Behind all of this activity is a reliance on cloud computing. The Obama campaign could not have succeeded without the use of cloud-based storage powering sites like Instagram and MySpace (which was still a powerful tool at that time). Marketers are harvesting Big Data and using it to measure the mood of the people. Along with that goes a need to store, select, cleanse and control the data that marketers can use, so it meets compliance requirements.
Elections also inevitably attract funding and donations, and these donations are increasingly given online. For the first, award-winning Obama campaign, officials took more than 4 million online donations.
In terms of the future, no main party has explicitly mentioned the cloud, but its influence lurks under the surface. Many small businesses have fully bought in to the efficiency gains and cost savings that cloud computing presents. For a government, this is potentially gold dust.
We’ve seen hints at this shift during the current coalition government’s term in office, when Open Data standards have been part of policy, and the Gov.UK website has received an award-winning, responsive and accessible makeover. Government Digital Services are already making UK public services more efficient, and there is potential to roll this out at at a local level.
Anyone currently using the cloud knows that security and privacy are key concerns in business. For many, it’s important that data does not cross geographical boundaries and exit the EU, where different data laws exist. Political parties are keen to ensure that UK businesses can share data within Europe, and that means treading carefully around a potential EU exit.
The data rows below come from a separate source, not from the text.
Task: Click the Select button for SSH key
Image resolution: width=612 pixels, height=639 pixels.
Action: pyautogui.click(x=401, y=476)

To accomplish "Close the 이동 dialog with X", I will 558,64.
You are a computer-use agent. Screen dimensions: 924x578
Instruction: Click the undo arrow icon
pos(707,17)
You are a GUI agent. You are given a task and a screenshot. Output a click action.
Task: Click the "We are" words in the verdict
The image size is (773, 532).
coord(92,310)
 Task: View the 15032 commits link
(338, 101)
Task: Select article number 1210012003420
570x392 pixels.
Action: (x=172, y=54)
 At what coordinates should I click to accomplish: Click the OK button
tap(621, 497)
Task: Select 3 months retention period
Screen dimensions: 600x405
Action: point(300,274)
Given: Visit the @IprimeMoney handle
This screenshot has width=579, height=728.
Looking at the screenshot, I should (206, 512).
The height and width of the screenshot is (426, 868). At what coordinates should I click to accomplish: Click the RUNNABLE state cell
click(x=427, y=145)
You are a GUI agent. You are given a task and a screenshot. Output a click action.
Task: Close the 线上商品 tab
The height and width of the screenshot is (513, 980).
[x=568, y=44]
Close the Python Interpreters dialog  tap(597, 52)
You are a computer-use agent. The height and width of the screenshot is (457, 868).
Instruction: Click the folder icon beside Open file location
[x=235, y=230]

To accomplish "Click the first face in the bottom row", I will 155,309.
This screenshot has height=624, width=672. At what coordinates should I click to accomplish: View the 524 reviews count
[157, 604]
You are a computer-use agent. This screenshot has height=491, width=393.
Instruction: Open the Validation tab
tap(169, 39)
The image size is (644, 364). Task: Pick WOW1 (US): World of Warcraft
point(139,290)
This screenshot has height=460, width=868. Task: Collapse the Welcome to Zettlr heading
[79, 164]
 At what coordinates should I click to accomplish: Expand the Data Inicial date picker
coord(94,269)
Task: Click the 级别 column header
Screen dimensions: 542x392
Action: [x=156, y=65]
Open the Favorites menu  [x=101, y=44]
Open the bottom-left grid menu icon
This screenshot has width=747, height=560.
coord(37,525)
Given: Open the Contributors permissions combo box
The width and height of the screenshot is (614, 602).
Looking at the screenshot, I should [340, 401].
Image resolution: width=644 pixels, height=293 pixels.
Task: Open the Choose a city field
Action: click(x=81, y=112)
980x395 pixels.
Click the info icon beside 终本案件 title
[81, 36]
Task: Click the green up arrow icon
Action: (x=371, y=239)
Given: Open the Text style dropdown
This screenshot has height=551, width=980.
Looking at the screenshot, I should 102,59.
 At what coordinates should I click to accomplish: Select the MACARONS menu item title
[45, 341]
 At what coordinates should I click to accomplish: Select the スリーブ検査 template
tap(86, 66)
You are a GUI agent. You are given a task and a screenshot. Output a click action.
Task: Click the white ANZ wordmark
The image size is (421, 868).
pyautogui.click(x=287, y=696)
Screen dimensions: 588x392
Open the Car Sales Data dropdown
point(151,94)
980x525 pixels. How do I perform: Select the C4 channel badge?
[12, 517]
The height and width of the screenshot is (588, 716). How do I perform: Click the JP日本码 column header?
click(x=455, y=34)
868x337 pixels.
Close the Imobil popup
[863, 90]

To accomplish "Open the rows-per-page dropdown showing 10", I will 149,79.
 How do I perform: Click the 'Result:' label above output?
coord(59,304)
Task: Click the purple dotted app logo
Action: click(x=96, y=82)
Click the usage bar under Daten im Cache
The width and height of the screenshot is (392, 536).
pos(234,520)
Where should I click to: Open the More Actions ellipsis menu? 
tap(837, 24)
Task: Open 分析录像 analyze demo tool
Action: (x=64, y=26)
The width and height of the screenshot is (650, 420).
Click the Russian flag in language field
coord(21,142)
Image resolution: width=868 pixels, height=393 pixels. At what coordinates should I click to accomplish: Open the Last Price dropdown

While cloud computing is rarely mentioned, the implications could be considerable if a referendum led to the UK going it alone.
IT and business professionals will be interested in both facets of the election. They’ll note the way new technology is used in this gigantic marketing drive. And they’ll note the way policies will change the way we use technologies like cloud to drive identity management, data collection and quality service provision.